EXERCISE DETAILS
Across the listing below, count the lines that mention the string "matura". Reply with the figure only.

INPUT DATA
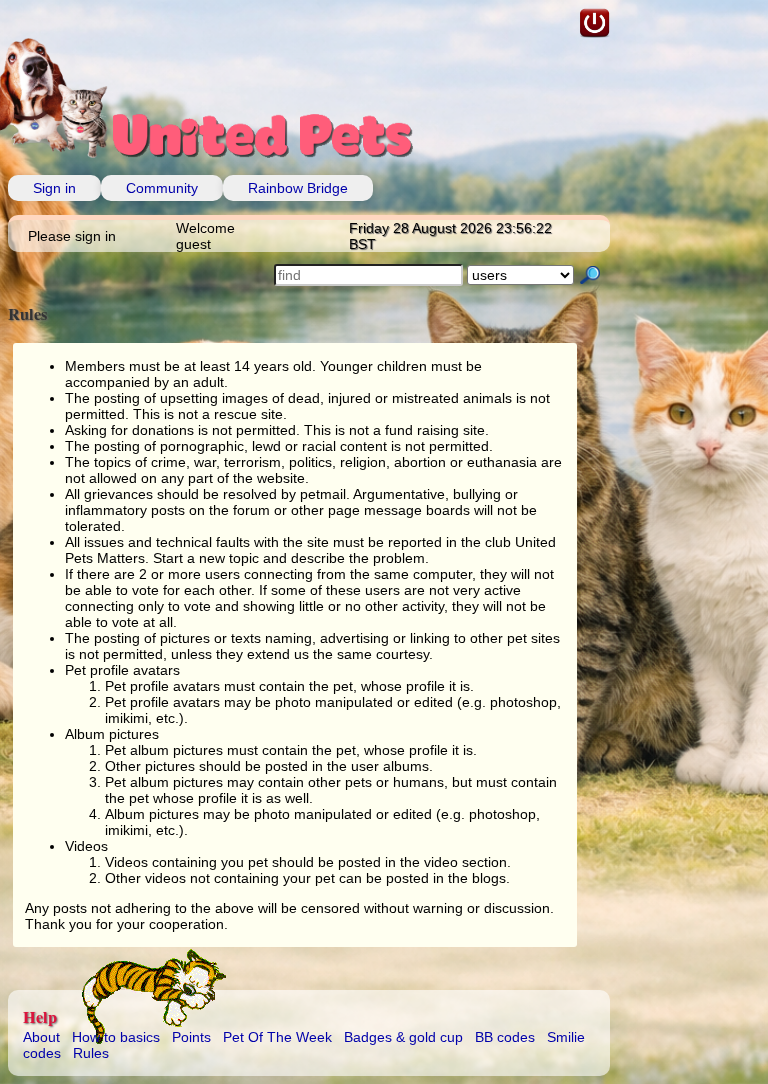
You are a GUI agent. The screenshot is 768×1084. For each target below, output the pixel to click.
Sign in (54, 188)
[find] (590, 276)
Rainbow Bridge (298, 188)
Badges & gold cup (403, 1037)
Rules (91, 1053)
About (41, 1037)
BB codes (505, 1037)
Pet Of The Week (277, 1037)
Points (191, 1037)
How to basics (116, 1037)
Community (162, 188)
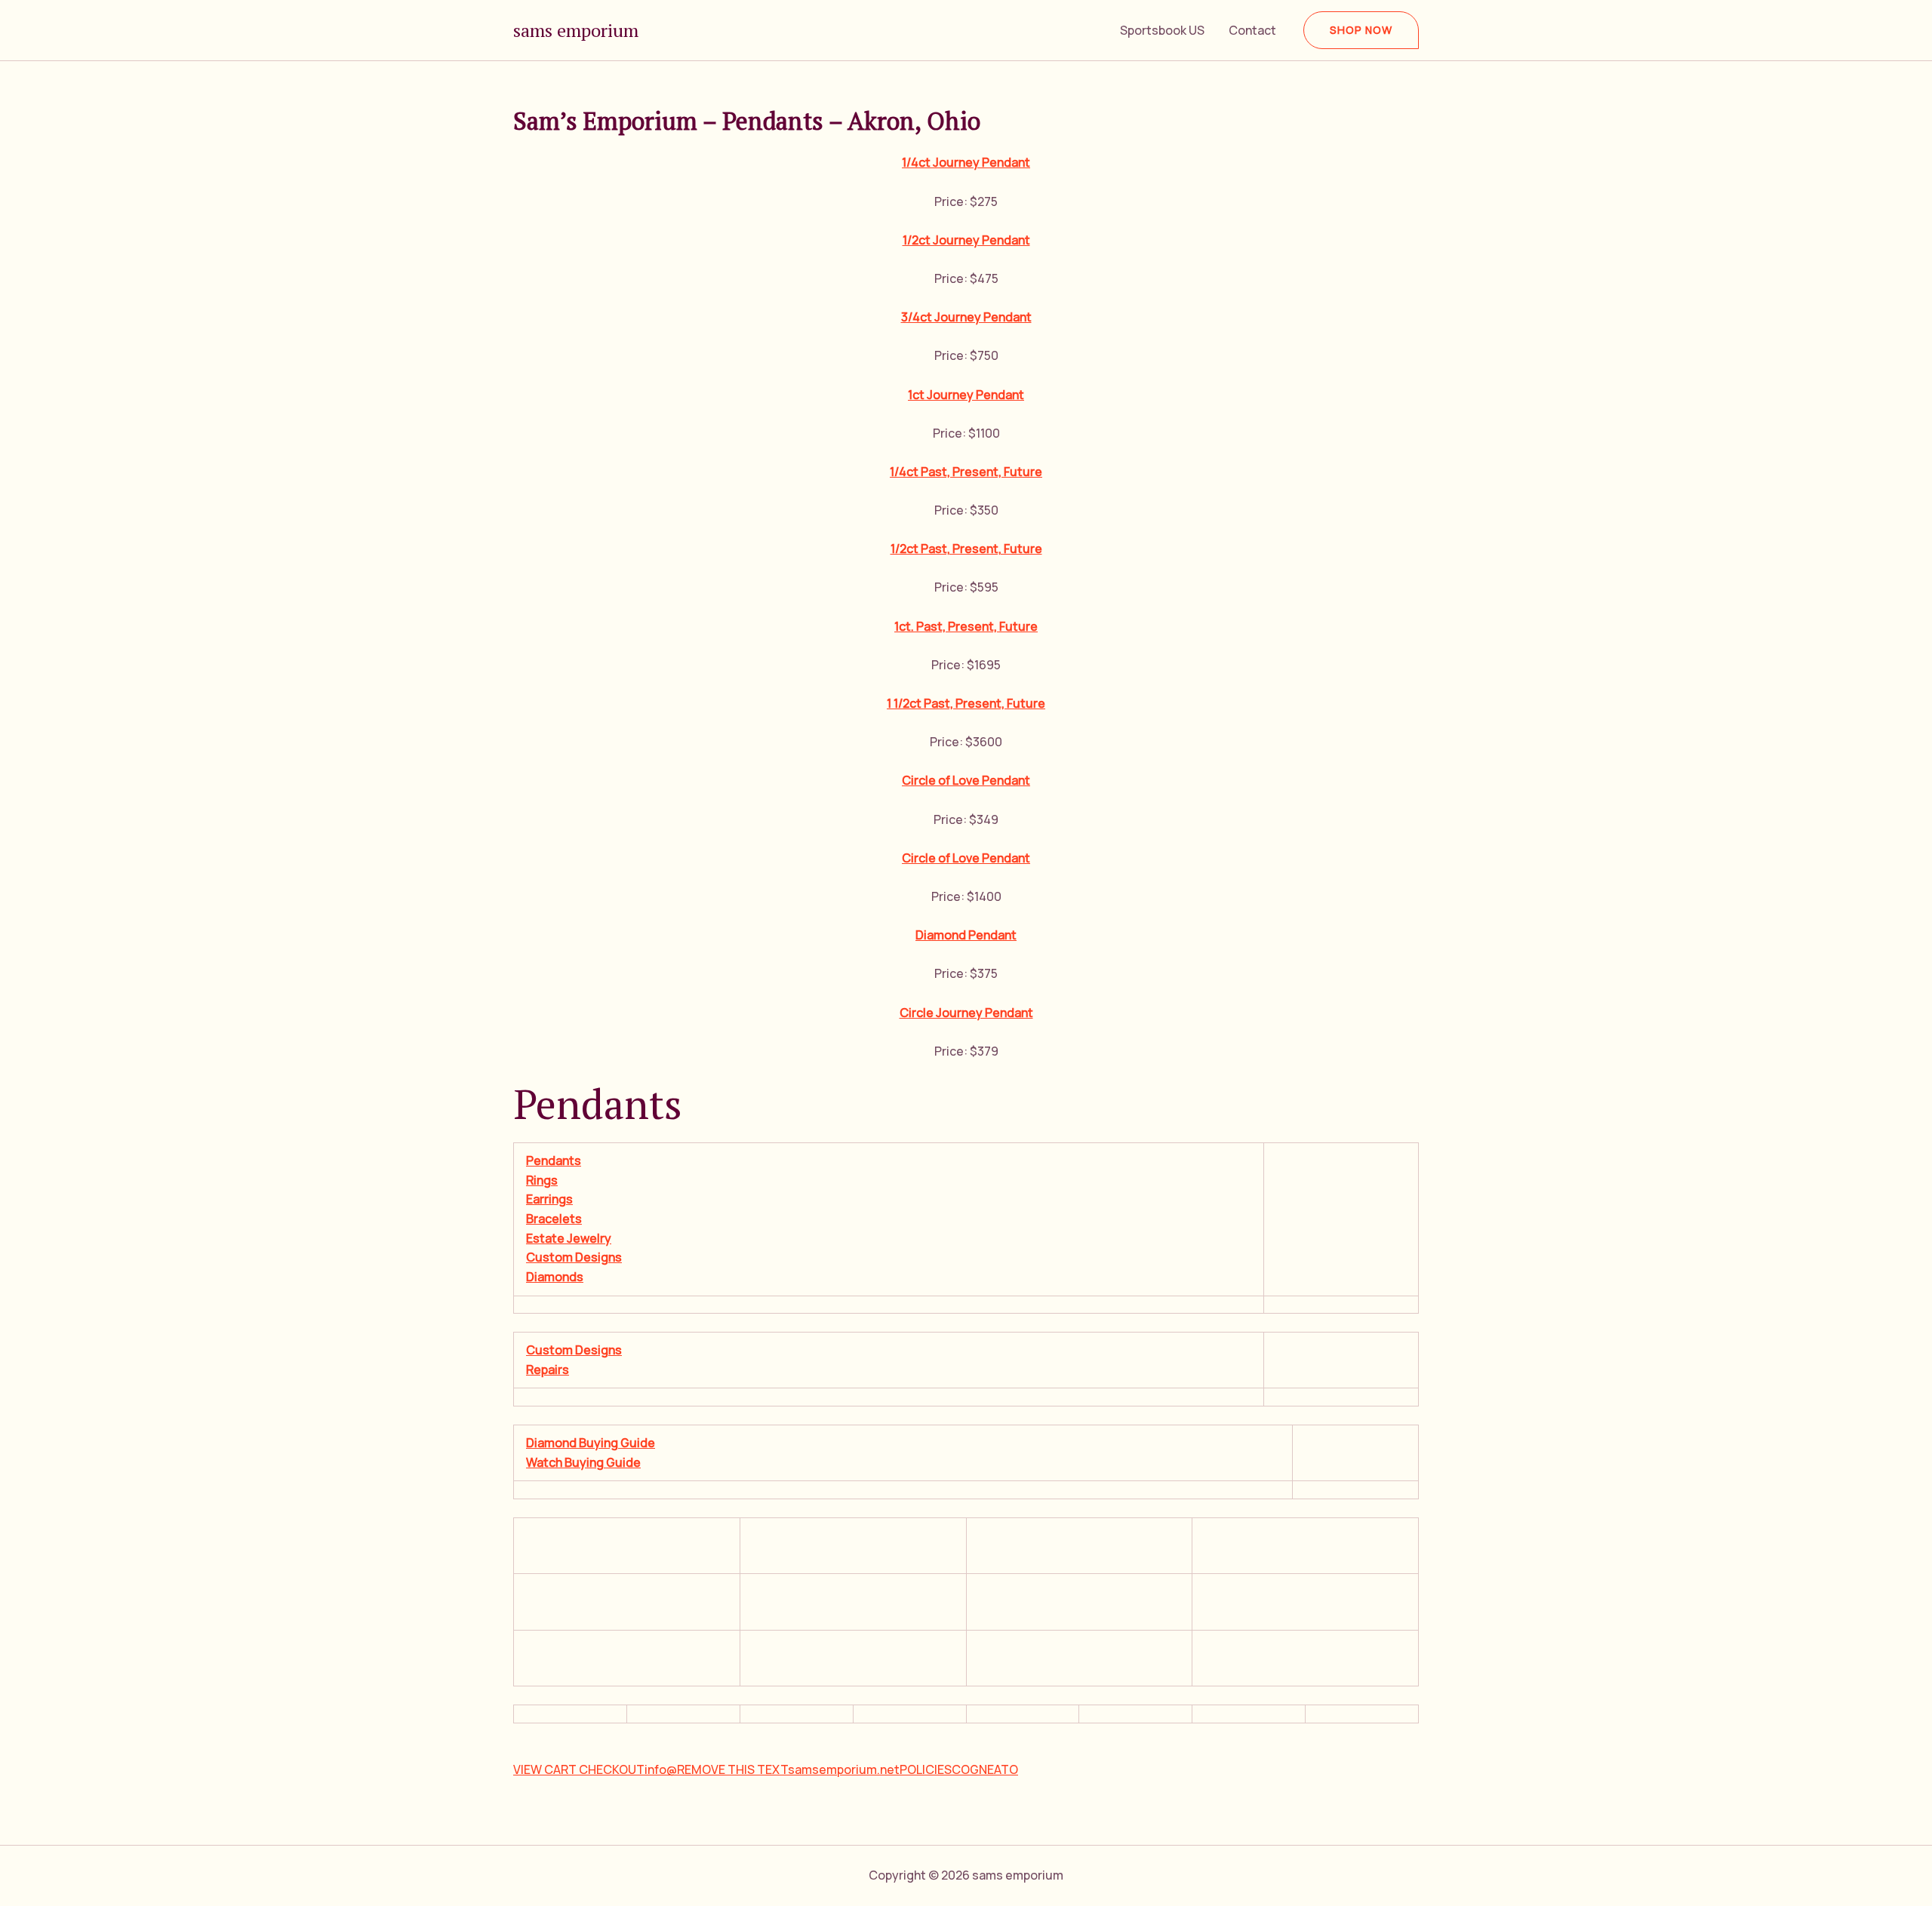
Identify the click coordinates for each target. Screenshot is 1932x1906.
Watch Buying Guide (583, 1462)
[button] (1361, 30)
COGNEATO (985, 1769)
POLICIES (926, 1769)
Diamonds (554, 1276)
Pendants (553, 1160)
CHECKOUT (612, 1769)
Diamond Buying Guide (590, 1442)
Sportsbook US (1162, 30)
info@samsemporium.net (772, 1769)
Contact (1252, 30)
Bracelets (554, 1218)
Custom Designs (574, 1257)
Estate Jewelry (568, 1238)
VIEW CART (546, 1769)
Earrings (549, 1199)
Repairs (547, 1369)
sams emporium (575, 30)
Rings (542, 1180)
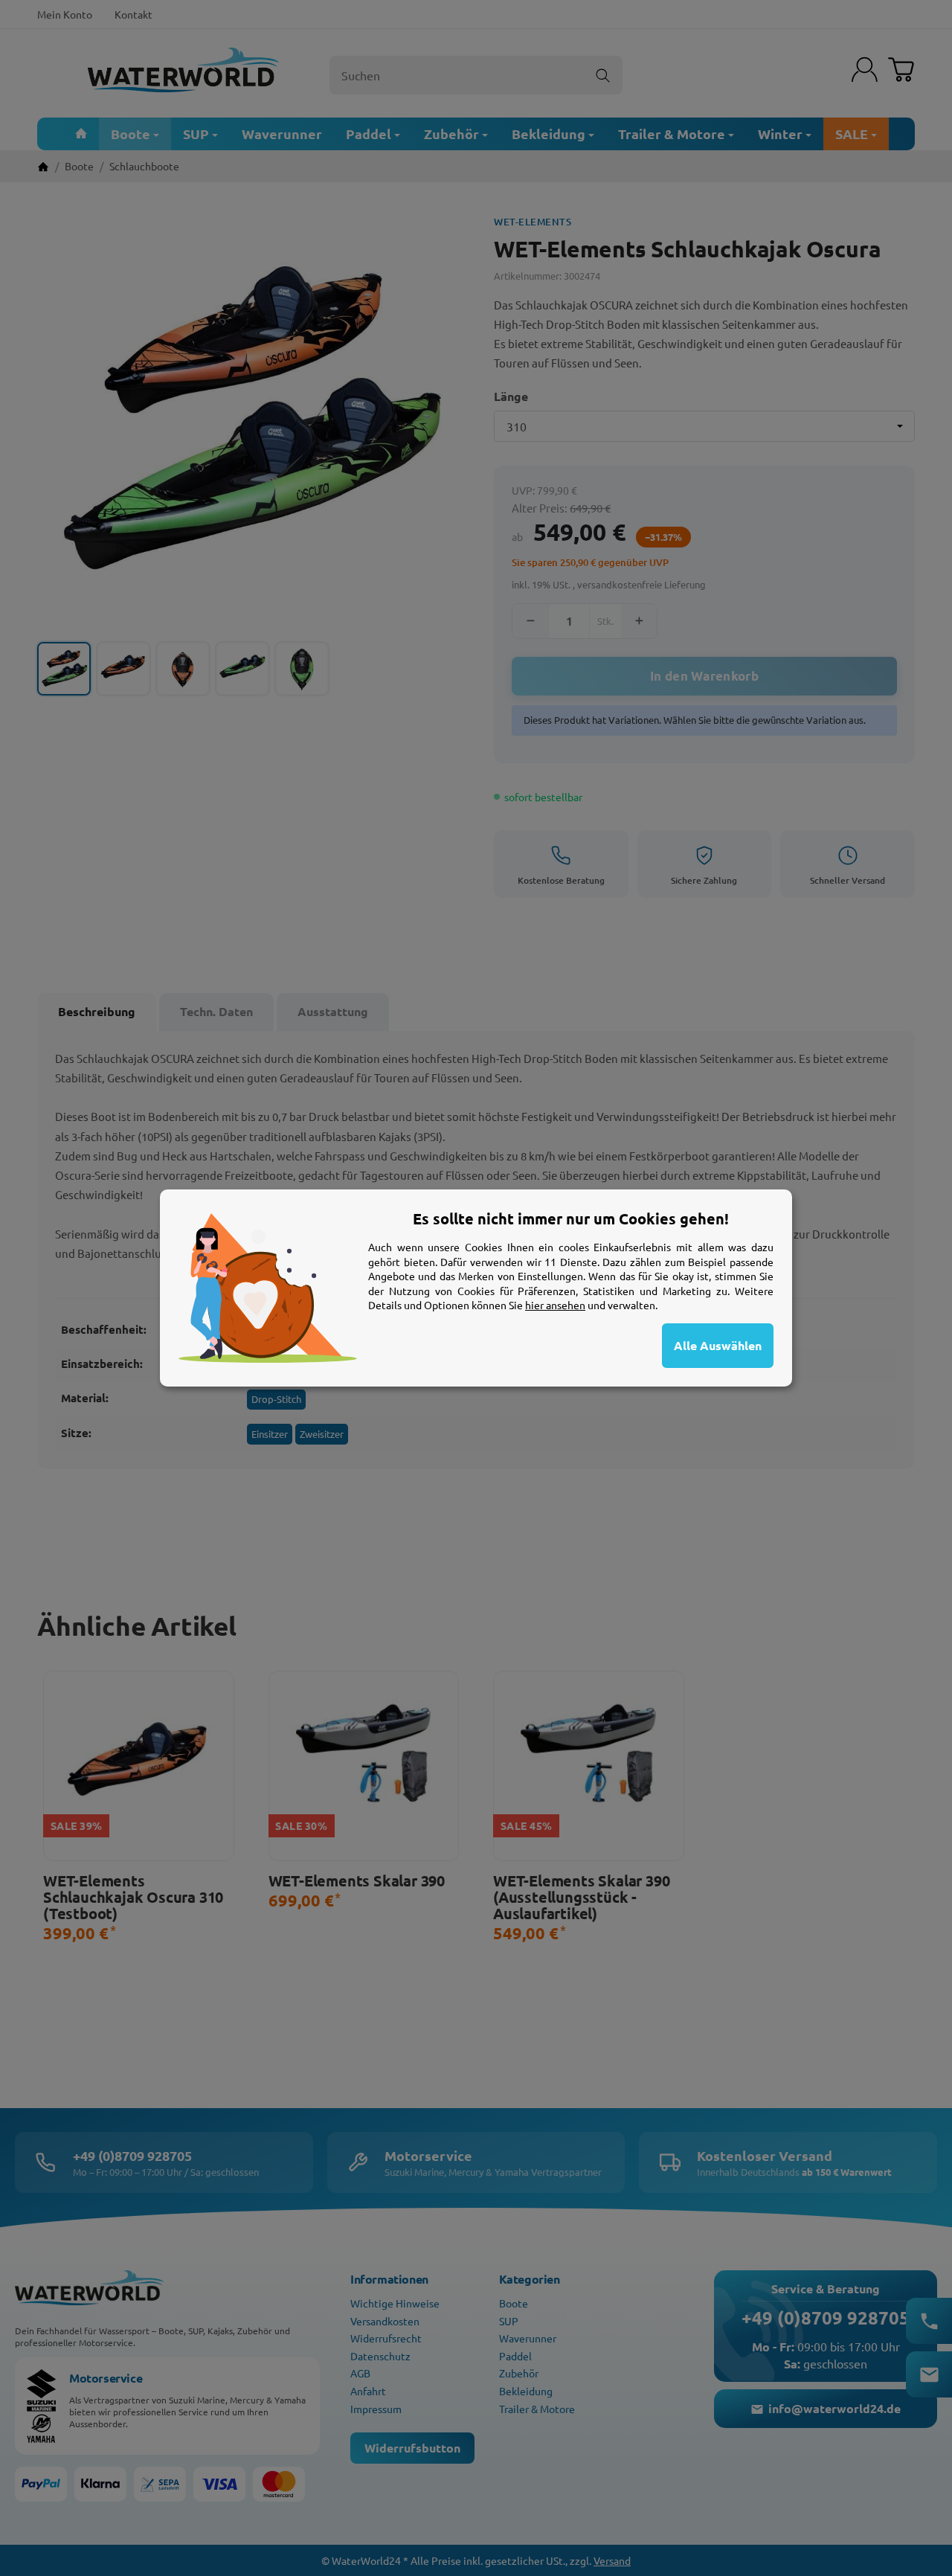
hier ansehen (555, 1304)
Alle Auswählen (718, 1345)
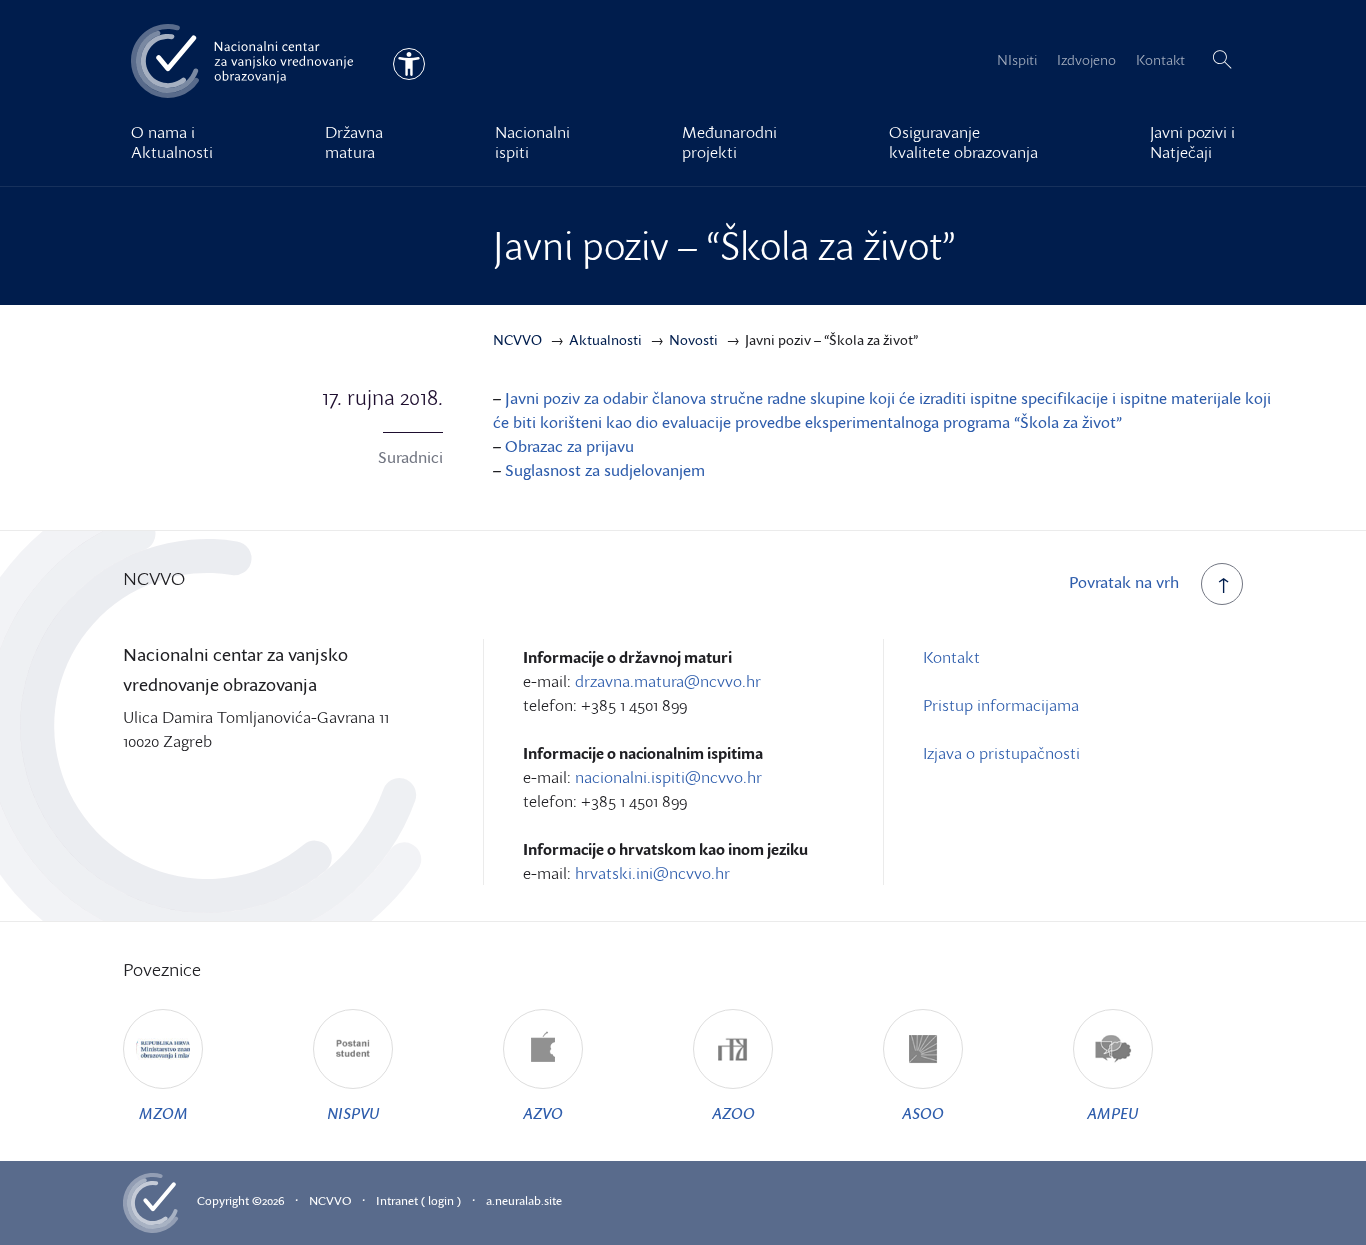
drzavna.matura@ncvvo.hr (668, 681)
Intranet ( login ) (418, 1200)
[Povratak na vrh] (1222, 584)
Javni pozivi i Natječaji (1192, 142)
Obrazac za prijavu (569, 446)
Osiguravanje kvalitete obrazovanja (963, 142)
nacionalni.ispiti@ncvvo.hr (668, 777)
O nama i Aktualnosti (172, 142)
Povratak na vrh (1124, 582)
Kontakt (1160, 59)
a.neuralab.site (524, 1200)
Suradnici (410, 457)
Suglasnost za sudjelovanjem (605, 470)
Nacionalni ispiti (532, 142)
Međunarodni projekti (729, 142)
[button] (1222, 60)
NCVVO (330, 1200)
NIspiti (1017, 59)
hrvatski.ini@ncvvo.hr (652, 873)
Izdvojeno (1086, 59)
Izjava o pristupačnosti (1001, 753)
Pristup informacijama (1001, 705)
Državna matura (354, 142)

ANSWER BOX
2